Data extracted from a collection:
═══

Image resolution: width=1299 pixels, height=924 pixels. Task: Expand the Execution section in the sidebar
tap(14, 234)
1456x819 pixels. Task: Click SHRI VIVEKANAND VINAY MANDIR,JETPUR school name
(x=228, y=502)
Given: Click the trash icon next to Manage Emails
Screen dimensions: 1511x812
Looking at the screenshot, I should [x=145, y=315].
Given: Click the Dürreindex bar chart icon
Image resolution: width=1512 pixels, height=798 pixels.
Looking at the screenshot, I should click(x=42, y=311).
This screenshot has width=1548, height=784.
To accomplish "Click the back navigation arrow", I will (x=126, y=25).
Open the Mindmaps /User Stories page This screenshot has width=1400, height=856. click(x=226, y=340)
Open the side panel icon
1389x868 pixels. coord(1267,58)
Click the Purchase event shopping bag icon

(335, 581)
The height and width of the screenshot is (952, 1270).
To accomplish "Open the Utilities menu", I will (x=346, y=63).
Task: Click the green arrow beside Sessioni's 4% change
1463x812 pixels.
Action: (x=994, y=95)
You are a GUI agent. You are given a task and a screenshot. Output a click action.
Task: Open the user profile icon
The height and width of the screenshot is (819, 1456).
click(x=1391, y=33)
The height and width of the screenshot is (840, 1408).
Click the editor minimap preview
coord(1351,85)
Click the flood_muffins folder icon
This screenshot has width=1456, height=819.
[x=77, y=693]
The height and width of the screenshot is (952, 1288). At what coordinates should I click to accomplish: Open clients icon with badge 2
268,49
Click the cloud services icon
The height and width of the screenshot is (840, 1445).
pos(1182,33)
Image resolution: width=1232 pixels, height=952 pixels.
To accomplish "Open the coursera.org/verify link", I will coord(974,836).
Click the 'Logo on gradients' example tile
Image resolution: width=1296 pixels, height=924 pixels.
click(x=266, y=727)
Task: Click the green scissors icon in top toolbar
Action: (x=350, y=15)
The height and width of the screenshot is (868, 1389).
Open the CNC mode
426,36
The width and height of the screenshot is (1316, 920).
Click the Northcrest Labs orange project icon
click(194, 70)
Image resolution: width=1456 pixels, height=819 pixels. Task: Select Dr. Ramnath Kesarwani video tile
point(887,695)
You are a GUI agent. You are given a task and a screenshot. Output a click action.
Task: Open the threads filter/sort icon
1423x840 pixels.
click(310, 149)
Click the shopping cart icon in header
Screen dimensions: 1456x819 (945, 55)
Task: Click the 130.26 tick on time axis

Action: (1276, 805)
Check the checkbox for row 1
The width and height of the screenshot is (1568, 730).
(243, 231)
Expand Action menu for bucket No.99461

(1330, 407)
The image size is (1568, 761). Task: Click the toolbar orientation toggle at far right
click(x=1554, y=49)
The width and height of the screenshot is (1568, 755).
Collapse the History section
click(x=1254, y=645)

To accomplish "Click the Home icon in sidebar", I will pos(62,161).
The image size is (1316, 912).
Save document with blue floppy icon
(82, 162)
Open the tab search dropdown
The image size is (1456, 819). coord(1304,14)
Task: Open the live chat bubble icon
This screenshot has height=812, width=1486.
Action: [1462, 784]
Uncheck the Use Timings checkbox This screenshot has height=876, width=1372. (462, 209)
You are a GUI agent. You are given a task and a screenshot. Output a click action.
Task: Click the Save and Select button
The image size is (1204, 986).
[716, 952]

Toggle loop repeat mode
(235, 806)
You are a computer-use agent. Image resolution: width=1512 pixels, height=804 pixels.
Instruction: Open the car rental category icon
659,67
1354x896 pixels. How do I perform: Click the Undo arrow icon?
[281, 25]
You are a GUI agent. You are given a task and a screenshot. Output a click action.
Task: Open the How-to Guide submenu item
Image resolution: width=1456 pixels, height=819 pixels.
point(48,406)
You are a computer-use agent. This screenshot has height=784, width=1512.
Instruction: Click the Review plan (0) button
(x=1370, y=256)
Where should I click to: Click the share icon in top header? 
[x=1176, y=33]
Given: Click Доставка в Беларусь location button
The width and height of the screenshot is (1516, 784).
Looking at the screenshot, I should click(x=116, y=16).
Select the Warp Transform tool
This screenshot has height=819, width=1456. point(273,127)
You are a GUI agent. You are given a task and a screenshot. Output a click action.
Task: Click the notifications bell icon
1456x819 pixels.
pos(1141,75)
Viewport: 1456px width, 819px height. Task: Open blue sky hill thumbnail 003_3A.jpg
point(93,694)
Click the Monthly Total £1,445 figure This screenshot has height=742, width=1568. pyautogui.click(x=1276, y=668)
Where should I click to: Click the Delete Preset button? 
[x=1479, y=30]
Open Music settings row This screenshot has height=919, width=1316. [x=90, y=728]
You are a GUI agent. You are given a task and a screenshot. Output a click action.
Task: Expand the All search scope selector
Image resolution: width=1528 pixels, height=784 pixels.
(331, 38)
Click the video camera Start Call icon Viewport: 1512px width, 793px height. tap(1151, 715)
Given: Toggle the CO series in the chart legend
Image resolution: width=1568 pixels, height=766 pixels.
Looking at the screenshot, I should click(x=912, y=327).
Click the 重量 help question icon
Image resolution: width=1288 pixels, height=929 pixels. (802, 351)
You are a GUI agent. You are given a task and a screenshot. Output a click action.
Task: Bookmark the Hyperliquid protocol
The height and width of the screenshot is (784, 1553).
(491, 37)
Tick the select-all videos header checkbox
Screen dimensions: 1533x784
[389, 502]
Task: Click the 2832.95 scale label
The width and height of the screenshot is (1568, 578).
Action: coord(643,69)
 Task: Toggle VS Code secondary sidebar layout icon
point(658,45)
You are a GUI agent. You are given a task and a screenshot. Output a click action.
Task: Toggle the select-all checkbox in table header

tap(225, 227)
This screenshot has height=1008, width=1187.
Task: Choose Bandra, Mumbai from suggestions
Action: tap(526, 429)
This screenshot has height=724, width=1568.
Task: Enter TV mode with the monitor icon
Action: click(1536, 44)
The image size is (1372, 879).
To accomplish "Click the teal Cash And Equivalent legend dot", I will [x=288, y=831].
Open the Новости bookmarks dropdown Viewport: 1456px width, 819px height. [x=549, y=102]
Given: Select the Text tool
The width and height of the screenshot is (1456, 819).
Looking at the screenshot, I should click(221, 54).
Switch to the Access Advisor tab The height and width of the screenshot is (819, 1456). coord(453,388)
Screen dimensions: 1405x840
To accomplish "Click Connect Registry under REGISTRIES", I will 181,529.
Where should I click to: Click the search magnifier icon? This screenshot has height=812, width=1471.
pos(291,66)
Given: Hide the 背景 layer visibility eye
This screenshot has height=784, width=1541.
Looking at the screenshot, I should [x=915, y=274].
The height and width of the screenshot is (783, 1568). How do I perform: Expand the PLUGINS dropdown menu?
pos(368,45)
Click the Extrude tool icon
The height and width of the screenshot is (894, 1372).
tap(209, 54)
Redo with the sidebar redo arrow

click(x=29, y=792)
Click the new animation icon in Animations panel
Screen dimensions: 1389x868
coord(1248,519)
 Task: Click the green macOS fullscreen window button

═══

### EXERCISE GOAL:
Produce the records once again, exactly as they stand above.

### RESPONSE TO THE TASK:
Image resolution: width=1299 pixels, height=924 pixels. Task: Expand the Execution section in the sidebar
tap(14, 234)
1456x819 pixels. Task: Click SHRI VIVEKANAND VINAY MANDIR,JETPUR school name
(x=228, y=502)
Given: Click the trash icon next to Manage Emails
Screen dimensions: 1511x812
Looking at the screenshot, I should [x=145, y=315].
Given: Click the Dürreindex bar chart icon
Image resolution: width=1512 pixels, height=798 pixels.
Looking at the screenshot, I should click(x=42, y=311).
This screenshot has width=1548, height=784.
To accomplish "Click the back navigation arrow", I will (x=126, y=25).
Open the Mindmaps /User Stories page This screenshot has width=1400, height=856. click(x=226, y=340)
Open the side panel icon
1389x868 pixels. coord(1267,58)
Click the Purchase event shopping bag icon

(335, 581)
The height and width of the screenshot is (952, 1270).
To accomplish "Open the Utilities menu", I will (x=346, y=63).
Task: Click the green arrow beside Sessioni's 4% change
1463x812 pixels.
Action: (x=994, y=95)
You are a GUI agent. You are given a task and a screenshot. Output a click action.
Task: Open the user profile icon
The height and width of the screenshot is (819, 1456).
click(x=1391, y=33)
The height and width of the screenshot is (840, 1408).
Click the editor minimap preview
coord(1351,85)
Click the flood_muffins folder icon
This screenshot has width=1456, height=819.
[x=77, y=693]
The height and width of the screenshot is (952, 1288). At what coordinates should I click to accomplish: Open clients icon with badge 2
268,49
Click the cloud services icon
The height and width of the screenshot is (840, 1445).
pos(1182,33)
Image resolution: width=1232 pixels, height=952 pixels.
To accomplish "Open the coursera.org/verify link", I will coord(974,836).
Click the 'Logo on gradients' example tile
Image resolution: width=1296 pixels, height=924 pixels.
click(x=266, y=727)
Task: Click the green scissors icon in top toolbar
Action: (x=350, y=15)
The height and width of the screenshot is (868, 1389).
Open the CNC mode
426,36
The width and height of the screenshot is (1316, 920).
Click the Northcrest Labs orange project icon
click(194, 70)
Image resolution: width=1456 pixels, height=819 pixels. Task: Select Dr. Ramnath Kesarwani video tile
point(887,695)
You are a GUI agent. You are given a task and a screenshot. Output a click action.
Task: Open the threads filter/sort icon
1423x840 pixels.
click(310, 149)
Click the shopping cart icon in header
Screen dimensions: 1456x819 (945, 55)
Task: Click the 130.26 tick on time axis

Action: (1276, 805)
Check the checkbox for row 1
The width and height of the screenshot is (1568, 730).
(243, 231)
Expand Action menu for bucket No.99461

(1330, 407)
The image size is (1568, 761). Task: Click the toolbar orientation toggle at far right
click(x=1554, y=49)
The width and height of the screenshot is (1568, 755).
Collapse the History section
click(x=1254, y=645)

To accomplish "Click the Home icon in sidebar", I will pos(62,161).
The image size is (1316, 912).
Save document with blue floppy icon
(82, 162)
Open the tab search dropdown
The image size is (1456, 819). coord(1304,14)
Task: Open the live chat bubble icon
This screenshot has height=812, width=1486.
Action: [1462, 784]
Uncheck the Use Timings checkbox This screenshot has height=876, width=1372. (462, 209)
You are a GUI agent. You are given a task and a screenshot. Output a click action.
Task: Click the Save and Select button
The image size is (1204, 986).
[716, 952]

Toggle loop repeat mode
(235, 806)
You are a computer-use agent. Image resolution: width=1512 pixels, height=804 pixels.
Instruction: Open the car rental category icon
659,67
1354x896 pixels. How do I perform: Click the Undo arrow icon?
[281, 25]
You are a GUI agent. You are given a task and a screenshot. Output a click action.
Task: Open the How-to Guide submenu item
Image resolution: width=1456 pixels, height=819 pixels.
point(48,406)
You are a computer-use agent. This screenshot has height=784, width=1512.
Instruction: Click the Review plan (0) button
(x=1370, y=256)
Where should I click to: Click the share icon in top header? 
[x=1176, y=33]
Given: Click Доставка в Беларусь location button
The width and height of the screenshot is (1516, 784).
Looking at the screenshot, I should click(x=116, y=16).
Select the Warp Transform tool
This screenshot has height=819, width=1456. point(273,127)
You are a GUI agent. You are given a task and a screenshot. Output a click action.
Task: Click the notifications bell icon
1456x819 pixels.
pos(1141,75)
Viewport: 1456px width, 819px height. Task: Open blue sky hill thumbnail 003_3A.jpg
point(93,694)
Click the Monthly Total £1,445 figure This screenshot has height=742, width=1568. pyautogui.click(x=1276, y=668)
Where should I click to: Click the Delete Preset button? 
[x=1479, y=30]
Open Music settings row This screenshot has height=919, width=1316. [x=90, y=728]
You are a GUI agent. You are given a task and a screenshot. Output a click action.
Task: Expand the All search scope selector
Image resolution: width=1528 pixels, height=784 pixels.
(331, 38)
Click the video camera Start Call icon Viewport: 1512px width, 793px height. tap(1151, 715)
Given: Toggle the CO series in the chart legend
Image resolution: width=1568 pixels, height=766 pixels.
Looking at the screenshot, I should click(x=912, y=327).
Click the 重量 help question icon
Image resolution: width=1288 pixels, height=929 pixels. (802, 351)
You are a GUI agent. You are given a task and a screenshot. Output a click action.
Task: Bookmark the Hyperliquid protocol
The height and width of the screenshot is (784, 1553).
(491, 37)
Tick the select-all videos header checkbox
Screen dimensions: 1533x784
[389, 502]
Task: Click the 2832.95 scale label
The width and height of the screenshot is (1568, 578).
Action: coord(643,69)
 Task: Toggle VS Code secondary sidebar layout icon
point(658,45)
You are a GUI agent. You are given a task and a screenshot. Output a click action.
Task: Toggle the select-all checkbox in table header

tap(225, 227)
This screenshot has height=1008, width=1187.
Task: Choose Bandra, Mumbai from suggestions
Action: tap(526, 429)
This screenshot has height=724, width=1568.
Task: Enter TV mode with the monitor icon
Action: click(1536, 44)
The image size is (1372, 879).
To accomplish "Click the teal Cash And Equivalent legend dot", I will [x=288, y=831].
Open the Новости bookmarks dropdown Viewport: 1456px width, 819px height. [x=549, y=102]
Given: Select the Text tool
The width and height of the screenshot is (1456, 819).
Looking at the screenshot, I should click(221, 54).
Switch to the Access Advisor tab The height and width of the screenshot is (819, 1456). coord(453,388)
Screen dimensions: 1405x840
To accomplish "Click Connect Registry under REGISTRIES", I will 181,529.
Where should I click to: Click the search magnifier icon? This screenshot has height=812, width=1471.
pos(291,66)
Given: Hide the 背景 layer visibility eye
This screenshot has height=784, width=1541.
Looking at the screenshot, I should [x=915, y=274].
The height and width of the screenshot is (783, 1568). How do I perform: Expand the PLUGINS dropdown menu?
pos(368,45)
Click the Extrude tool icon
The height and width of the screenshot is (894, 1372).
tap(209, 54)
Redo with the sidebar redo arrow

click(x=29, y=792)
Click the new animation icon in Animations panel
Screen dimensions: 1389x868
coord(1248,519)
 Task: Click the green macOS fullscreen window button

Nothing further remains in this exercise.